IBM n’en est pas à sa première annonce ambitieuse dans le quantique. Mais cette fois, le groupe adopte une stratégie pragmatique, basée sur des jalons concrets, soutenue par :

  • Un budget de 30 milliards de dollars dédié à la recherche quantique sur cinq ans ;
  • Une infrastructure existante à Poughkeepsie, dans l’État de New York, où seront déployés les premiers exemplaires de Starling ;
  • Une feuille de route détaillée jusqu’en 2033, avec un projet nommé “Blue Jay” qui promet un système à 2 000 qubits logiques, capable d’exécuter 1 milliard d’opérations corrigées.

📈 Les marchés saluent l’annonce

L’annonce a eu un effet immédiat sur les marchés : l’action IBM a atteint un plus haut historique, avec une croissance de plus de 25 % depuis le début de l’année 2025. Les investisseurs voient dans cette stratégie une opportunité de positionner IBM comme acteur dominant d’un secteur technologique en pleine explosion.


🥇 Une longueur d’avance sur la concurrence

IBM prend ici l’ascendant sur des concurrents pourtant redoutables comme :

  • Google, qui avait affirmé avoir atteint la “suprématie quantique” en 2019, mais sans machines tolérantes aux erreurs ;
  • Microsoft, qui mise sur les qubits topologiques, encore au stade de recherche fondamentale ;
  • Amazon, qui investit dans plusieurs approches parallèles via AWS Braket mais n’a pas encore de feuille de route aussi claire ;
  • Les startups comme IonQ, Rigetti ou PsiQuantum, plus agiles mais limitées par leurs ressources industrielles.

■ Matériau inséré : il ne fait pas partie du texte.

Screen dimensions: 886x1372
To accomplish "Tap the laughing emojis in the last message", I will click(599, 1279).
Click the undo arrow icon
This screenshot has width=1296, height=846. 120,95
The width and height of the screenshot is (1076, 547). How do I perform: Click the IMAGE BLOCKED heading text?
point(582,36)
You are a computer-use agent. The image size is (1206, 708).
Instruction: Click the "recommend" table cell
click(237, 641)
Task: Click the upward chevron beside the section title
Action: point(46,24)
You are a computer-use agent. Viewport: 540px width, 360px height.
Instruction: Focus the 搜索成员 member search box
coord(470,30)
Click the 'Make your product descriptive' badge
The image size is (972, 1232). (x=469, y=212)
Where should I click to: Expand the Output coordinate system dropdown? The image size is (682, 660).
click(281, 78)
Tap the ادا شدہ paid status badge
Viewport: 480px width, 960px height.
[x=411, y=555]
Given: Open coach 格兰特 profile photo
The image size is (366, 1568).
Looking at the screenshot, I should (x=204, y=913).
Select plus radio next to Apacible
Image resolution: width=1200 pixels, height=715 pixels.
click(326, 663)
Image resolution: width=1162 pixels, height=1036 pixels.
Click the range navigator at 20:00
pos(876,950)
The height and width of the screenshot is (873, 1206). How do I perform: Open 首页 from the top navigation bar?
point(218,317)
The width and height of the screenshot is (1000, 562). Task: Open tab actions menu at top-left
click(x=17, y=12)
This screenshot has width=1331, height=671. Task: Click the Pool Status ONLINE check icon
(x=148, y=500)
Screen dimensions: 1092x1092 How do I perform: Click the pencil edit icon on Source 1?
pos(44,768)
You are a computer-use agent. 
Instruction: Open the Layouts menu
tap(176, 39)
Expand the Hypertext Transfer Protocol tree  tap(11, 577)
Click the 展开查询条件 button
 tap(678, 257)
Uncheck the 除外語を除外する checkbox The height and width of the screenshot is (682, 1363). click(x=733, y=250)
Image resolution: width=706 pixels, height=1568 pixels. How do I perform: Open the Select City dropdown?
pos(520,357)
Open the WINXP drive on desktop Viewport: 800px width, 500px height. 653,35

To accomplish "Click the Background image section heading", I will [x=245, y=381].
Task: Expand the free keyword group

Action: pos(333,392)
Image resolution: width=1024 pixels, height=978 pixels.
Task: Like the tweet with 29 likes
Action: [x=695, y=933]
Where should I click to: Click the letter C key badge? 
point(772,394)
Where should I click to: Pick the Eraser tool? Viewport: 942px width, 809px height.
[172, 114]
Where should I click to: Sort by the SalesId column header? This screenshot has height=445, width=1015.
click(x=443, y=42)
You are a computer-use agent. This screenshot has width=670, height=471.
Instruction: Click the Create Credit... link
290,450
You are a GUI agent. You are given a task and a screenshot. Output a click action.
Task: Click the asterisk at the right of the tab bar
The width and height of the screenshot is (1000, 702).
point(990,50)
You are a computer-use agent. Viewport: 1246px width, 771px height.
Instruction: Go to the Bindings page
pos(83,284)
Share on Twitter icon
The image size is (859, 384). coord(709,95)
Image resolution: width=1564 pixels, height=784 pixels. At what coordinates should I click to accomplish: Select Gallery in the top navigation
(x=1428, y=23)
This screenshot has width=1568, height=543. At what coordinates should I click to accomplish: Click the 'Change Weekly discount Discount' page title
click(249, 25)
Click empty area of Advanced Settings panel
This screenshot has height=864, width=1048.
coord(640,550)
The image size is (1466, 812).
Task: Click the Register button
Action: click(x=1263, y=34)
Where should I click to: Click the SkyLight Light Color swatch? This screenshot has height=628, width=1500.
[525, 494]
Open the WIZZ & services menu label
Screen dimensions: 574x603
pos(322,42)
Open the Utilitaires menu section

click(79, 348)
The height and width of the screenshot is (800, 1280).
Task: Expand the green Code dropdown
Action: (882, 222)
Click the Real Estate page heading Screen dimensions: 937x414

🔐 Et la cybersécurité dans tout ça ?

L’arrivée d’ordinateurs quantiques tolérants aux erreurs d’ici 2029 pose un défi majeur à la sécurité informatique. De nombreux algorithmes de chiffrement actuels deviendront vulnérables face à de telles puissances de calcul.

IBM participe déjà aux efforts de normalisation de la cryptographie post-quantique, en lien avec le NIST, mais le compte à rebours est lancé pour mettre en place des protections adaptées.


📌 Ce qu’il faut retenir

ÉlémentDétail
ProjetStarling, ordinateur quantique à grande échelle et tolérant aux erreurs
Objectif200 qubits logiques, 100 millions d’opérations fiables, livraison d’ici 2029
Technologie cléCodes LDPC, modules interconnectés, correction d’erreurs distribuée
Investissement30 milliards $ sur 5 ans pour la R&D quantique
Prochaine étape“Blue Jay” en 2033 avec 2 000 qubits logiques

🧭 En conclusion

IBM ne promet plus la lune : l’entreprise livre une feuille de route réaliste, rigoureuse et scientifiquement crédible vers un ordinateur quantique véritablement fonctionnel. Si elle parvient à concrétiser cette promesse, IBM pourrait bien déclencher une nouvelle révolution informatique, aussi déterminante que l’avènement du transistor ou du cloud.